Yeah, yeah. So there's a town there, there's a cypress tree, there's a church steeple. It coulda been called Cypress Tree. It coulda been called Sleepy Village. It could've been called Rolling Hills. But no, it's called Starry Night, and everything in front of it-

Joe Rogan

Hmm.

Neil deGrasse Tyson

... everything in front of it is just in the way. And how often do you paint something where the title is the background? That, that's my point.

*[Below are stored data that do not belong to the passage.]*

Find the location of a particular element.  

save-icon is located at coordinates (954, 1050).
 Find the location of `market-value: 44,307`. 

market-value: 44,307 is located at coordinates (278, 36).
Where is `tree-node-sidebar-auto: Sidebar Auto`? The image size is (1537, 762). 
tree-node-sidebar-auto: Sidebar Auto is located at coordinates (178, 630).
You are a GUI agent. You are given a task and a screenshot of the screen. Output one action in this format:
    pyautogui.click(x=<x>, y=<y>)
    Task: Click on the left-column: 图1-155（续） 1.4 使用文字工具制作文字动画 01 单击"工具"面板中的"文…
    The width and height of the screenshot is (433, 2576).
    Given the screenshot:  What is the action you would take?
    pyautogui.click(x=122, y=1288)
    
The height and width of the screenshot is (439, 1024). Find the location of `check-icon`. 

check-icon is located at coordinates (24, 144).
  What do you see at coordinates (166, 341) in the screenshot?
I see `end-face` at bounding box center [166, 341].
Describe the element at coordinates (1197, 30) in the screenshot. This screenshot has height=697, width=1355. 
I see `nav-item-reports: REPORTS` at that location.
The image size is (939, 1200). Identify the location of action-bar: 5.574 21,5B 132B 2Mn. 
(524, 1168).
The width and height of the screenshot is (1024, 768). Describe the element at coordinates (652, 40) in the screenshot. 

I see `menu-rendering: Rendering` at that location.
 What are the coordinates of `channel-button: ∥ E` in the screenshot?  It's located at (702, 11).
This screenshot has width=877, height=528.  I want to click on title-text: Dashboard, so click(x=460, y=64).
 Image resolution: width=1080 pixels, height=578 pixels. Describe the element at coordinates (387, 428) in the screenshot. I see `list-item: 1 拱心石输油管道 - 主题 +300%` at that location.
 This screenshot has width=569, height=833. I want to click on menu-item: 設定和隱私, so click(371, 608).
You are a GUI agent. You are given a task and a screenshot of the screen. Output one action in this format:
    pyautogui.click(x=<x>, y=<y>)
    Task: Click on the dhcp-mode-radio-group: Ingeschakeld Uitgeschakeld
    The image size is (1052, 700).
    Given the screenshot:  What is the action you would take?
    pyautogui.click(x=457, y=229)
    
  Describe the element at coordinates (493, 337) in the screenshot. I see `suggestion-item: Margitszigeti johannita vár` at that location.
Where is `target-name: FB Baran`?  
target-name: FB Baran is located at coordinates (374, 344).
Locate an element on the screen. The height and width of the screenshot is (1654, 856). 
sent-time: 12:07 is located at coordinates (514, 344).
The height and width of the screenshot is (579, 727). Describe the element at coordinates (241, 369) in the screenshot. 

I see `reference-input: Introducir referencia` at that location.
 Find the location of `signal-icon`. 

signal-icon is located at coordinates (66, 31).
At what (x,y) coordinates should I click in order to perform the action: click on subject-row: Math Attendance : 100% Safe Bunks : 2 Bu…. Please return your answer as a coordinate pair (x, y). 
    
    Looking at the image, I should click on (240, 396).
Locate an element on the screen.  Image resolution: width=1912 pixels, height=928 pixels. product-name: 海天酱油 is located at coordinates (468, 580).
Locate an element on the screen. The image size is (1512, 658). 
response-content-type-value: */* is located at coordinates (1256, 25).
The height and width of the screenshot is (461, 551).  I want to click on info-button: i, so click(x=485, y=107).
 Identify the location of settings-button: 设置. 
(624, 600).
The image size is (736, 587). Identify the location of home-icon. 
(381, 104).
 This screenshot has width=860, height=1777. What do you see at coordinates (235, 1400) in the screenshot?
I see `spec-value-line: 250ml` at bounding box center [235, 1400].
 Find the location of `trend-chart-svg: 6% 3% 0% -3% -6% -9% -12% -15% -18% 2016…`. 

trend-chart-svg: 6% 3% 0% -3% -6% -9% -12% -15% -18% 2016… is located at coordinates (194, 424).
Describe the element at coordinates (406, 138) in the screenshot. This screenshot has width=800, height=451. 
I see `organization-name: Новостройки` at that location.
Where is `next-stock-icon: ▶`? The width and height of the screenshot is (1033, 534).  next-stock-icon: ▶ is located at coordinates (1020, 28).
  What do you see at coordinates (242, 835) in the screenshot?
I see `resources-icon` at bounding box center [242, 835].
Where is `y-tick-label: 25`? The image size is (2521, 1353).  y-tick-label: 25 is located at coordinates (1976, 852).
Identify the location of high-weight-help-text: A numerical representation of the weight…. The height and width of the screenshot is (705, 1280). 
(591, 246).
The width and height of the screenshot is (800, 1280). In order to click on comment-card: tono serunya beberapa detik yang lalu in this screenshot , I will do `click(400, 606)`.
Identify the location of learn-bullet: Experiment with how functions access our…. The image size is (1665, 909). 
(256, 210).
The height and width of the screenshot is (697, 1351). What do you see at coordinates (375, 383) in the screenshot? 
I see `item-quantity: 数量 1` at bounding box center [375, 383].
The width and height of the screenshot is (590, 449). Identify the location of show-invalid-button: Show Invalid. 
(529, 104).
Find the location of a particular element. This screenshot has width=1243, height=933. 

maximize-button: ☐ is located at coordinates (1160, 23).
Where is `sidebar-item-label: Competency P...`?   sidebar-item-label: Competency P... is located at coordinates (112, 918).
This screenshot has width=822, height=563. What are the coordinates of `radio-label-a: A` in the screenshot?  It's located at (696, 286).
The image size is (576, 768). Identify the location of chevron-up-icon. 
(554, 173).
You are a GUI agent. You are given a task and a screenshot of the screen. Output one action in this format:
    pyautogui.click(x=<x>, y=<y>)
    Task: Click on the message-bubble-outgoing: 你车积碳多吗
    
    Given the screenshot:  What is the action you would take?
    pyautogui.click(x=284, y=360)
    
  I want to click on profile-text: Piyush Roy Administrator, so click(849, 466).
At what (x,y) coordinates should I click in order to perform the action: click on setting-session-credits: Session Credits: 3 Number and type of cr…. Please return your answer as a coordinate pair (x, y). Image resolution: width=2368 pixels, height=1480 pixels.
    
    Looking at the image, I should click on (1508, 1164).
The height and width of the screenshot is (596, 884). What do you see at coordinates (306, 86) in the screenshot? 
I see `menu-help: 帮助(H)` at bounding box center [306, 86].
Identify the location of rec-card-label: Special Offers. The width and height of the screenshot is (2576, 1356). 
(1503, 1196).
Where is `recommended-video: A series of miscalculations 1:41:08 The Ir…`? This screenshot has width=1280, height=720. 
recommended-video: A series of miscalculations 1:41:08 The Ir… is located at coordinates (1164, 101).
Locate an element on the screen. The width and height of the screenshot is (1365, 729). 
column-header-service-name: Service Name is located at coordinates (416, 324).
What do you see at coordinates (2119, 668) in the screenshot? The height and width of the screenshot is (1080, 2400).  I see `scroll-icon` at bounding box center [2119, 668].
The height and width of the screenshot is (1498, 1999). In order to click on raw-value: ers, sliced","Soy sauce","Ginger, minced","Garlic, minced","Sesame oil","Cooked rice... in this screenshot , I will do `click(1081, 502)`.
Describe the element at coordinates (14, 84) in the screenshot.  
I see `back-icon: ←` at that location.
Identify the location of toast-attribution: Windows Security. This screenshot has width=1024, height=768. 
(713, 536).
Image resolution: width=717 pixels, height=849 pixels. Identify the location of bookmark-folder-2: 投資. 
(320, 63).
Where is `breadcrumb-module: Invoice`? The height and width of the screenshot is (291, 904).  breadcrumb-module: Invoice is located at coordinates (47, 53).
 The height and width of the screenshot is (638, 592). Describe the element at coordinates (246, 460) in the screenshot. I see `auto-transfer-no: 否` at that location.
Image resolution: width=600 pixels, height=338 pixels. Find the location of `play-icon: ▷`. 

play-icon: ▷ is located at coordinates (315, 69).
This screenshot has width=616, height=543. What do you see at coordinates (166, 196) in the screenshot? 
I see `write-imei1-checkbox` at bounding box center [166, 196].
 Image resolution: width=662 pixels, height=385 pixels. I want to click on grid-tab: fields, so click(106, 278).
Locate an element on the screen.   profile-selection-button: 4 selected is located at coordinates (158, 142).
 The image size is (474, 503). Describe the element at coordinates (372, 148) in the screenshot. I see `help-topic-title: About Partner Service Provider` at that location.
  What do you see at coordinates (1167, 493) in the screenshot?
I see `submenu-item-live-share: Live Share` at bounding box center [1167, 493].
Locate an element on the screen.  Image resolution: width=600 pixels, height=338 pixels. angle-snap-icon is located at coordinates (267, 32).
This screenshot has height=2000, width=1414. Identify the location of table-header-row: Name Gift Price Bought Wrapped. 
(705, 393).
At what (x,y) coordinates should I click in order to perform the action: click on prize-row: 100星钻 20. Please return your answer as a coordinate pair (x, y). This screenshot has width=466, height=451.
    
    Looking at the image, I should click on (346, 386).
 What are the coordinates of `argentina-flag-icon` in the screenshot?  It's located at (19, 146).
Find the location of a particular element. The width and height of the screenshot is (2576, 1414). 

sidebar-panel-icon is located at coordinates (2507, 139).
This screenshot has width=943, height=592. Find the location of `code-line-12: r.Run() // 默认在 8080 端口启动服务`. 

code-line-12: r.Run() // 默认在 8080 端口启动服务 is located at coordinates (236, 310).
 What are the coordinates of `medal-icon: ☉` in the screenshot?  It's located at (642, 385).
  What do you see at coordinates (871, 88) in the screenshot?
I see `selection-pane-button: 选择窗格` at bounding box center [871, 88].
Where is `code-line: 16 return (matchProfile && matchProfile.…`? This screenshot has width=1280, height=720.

And in this particular case, the background is the universe. And so, so for me, this was a pivot point in art. And it's, uh, 1889, which is recent given the history of, of paintings and, you know, that go all the way back. So yeah, there, there it is.

Joe Rogan

Is that your favorite painting ever?

Neil deGrasse Tyson

I have to say yes.

Joe Rogan

It has to be.

Neil deGrasse Tyson

Yeah.

Joe Rogan

You have a vest and a phone cover.

Neil deGrasse Tyson

(laughs)

Joe Rogan

If it's not, what are you doing?

Neil deGrasse Tyson

Yeah, and I have-

Joe Rogan

It's-

Neil deGrasse Tyson

... I have four or five ties that have this painting on them in different ways. Yeah, so-

Joe Rogan

Well, what's it, put that thing on the-

Neil deGrasse Tyson

... I'm all in. I'm all in.

Joe Rogan

What's interesting is that the town is s-

Neil deGrasse Tyson

Wait, wait, have you seen Starry Night in bacon? Somebody did. Look i- dig it up on the screen.